(Saved entries)
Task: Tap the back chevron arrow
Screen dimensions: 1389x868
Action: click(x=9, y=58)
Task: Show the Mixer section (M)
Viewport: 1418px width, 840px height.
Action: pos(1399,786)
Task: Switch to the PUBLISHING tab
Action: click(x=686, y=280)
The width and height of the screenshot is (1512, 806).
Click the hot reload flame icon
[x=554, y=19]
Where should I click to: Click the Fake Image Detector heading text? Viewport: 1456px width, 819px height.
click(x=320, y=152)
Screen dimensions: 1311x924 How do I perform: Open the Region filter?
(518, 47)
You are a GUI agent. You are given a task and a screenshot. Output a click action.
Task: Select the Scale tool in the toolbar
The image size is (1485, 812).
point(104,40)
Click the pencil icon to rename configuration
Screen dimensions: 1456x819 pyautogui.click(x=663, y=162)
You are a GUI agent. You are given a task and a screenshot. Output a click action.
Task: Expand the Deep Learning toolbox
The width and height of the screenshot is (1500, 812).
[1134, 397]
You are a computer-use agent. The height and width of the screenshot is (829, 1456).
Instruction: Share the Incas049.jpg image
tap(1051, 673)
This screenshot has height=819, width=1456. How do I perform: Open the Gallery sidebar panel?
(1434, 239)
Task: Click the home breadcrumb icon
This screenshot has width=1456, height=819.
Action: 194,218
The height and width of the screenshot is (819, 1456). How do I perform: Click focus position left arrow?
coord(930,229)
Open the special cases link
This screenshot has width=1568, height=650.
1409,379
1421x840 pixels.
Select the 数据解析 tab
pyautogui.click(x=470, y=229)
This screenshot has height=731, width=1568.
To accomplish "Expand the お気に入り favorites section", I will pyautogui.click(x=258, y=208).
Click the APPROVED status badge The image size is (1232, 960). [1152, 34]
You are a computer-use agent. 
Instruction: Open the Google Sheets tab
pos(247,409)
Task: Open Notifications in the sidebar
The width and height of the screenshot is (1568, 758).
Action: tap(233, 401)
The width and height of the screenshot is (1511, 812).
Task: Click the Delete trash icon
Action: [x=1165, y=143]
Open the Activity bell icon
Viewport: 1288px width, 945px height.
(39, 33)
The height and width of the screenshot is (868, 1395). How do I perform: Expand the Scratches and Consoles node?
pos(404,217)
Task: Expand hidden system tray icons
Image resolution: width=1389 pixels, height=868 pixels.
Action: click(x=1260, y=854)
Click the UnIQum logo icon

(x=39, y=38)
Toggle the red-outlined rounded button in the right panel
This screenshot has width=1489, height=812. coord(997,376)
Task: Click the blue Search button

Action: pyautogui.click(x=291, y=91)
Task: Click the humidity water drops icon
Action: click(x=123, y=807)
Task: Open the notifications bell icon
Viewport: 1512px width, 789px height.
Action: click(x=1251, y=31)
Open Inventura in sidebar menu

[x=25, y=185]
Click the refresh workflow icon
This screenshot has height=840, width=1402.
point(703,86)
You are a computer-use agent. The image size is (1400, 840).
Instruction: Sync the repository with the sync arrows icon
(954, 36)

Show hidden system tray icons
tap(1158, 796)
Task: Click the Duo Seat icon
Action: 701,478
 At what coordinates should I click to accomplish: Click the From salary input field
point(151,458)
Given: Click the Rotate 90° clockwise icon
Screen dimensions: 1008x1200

Exercise =>
Determine the number of lines in the entries that hold "agent". Reply with that number only.

Result below =>
5